During Monday's oral argument, the justices seemed divided over whether to allow employees like LaRue to sue over losses in their retirement funds.

Under the 1974 law, the sponsors for a pension plan who breach its trust can be sued and forced to pay for "any losses to the plan." But the lawyer for LaRue's employer said that did not refer to individual claims. It refers to "something systemic, something that affects the interests of the plan as a whole rather than just one individual participant," said Thomas Gies.

He and other business lawyers warned that opening the door to lawsuits over investment losses could prove very costly to employers -- and could even encourage some of them to drop their retirement plans.

Bush administration lawyers joined the case on the side of LaRue.
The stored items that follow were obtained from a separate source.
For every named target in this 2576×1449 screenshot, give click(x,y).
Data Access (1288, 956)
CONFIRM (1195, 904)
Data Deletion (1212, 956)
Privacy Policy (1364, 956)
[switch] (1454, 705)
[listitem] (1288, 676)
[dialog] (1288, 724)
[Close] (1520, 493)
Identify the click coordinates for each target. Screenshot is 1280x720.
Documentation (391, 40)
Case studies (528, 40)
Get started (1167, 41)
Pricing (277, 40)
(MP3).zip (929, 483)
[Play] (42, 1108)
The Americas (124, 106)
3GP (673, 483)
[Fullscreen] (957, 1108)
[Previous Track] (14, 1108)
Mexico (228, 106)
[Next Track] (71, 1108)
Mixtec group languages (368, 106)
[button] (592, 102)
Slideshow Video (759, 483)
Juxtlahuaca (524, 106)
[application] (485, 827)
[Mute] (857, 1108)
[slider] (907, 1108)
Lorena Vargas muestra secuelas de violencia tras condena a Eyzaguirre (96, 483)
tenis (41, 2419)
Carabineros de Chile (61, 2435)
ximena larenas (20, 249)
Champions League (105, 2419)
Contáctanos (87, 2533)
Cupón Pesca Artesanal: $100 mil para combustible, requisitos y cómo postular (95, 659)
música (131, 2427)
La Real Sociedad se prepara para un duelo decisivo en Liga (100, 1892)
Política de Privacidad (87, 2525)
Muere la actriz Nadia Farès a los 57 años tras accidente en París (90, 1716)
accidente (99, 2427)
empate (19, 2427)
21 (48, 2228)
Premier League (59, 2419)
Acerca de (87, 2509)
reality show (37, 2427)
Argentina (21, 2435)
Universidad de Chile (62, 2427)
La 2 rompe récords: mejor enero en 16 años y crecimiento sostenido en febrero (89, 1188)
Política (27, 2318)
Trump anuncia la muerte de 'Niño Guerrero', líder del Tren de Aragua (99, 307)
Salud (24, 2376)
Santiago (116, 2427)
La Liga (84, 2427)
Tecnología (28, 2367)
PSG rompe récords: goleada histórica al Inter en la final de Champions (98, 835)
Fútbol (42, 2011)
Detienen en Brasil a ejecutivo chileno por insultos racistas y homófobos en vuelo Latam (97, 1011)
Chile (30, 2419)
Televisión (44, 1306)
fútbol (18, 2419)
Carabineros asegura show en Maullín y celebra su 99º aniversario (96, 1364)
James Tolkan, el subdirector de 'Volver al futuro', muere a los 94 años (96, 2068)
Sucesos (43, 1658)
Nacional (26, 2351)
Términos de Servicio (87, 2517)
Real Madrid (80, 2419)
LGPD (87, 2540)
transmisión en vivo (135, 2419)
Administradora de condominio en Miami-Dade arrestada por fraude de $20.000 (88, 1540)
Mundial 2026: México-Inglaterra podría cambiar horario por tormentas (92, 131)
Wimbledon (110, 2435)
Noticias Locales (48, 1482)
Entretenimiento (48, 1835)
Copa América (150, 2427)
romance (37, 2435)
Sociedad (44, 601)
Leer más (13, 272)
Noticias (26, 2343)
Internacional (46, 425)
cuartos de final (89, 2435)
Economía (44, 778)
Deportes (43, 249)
They said the 1974 law was intended to protect the pensions of workers. "It is thus hard to imagine that Congress would have left participants and beneficiaries who have been injured by a breach of [trust] duties without any effective federal remedy," said U.S. Solicitor General Paul Clement in his brief to the court.

A huge sum of money is potentially at issue, Clement noted. In the first quarter of this year, so-called defined contribution plans, to which employees contribute their own money, held about $3.3 trillion in assets, according to the Federal Reserve Board.

Representing LaRue was Peter K. Stris, a law professor at Whittier Law School in Costa Mesa. He said the "plain text" of the 1974 law allows suits when trustees breach their duty, and that is what occurred in this case. This is "a make-whole remedy for . . . losses that are caused by a breach of trust," he said, not an open-ended claim for damages against the employer.

While Chief Justice John G. Roberts Jr. and Justice Antonin Scalia seemed skeptical of LaRue's right to sue, Justices David H. Souter, Ruth Bader Ginsburg and Stephen G. Breyer appeared equally skeptical of his employer's claim that no lawsuits are allowed.

And Justice Anthony M. Kennedy, who usually casts the deciding vote when the court is closely split, was uncharacteristically quiet during the hourlong argument.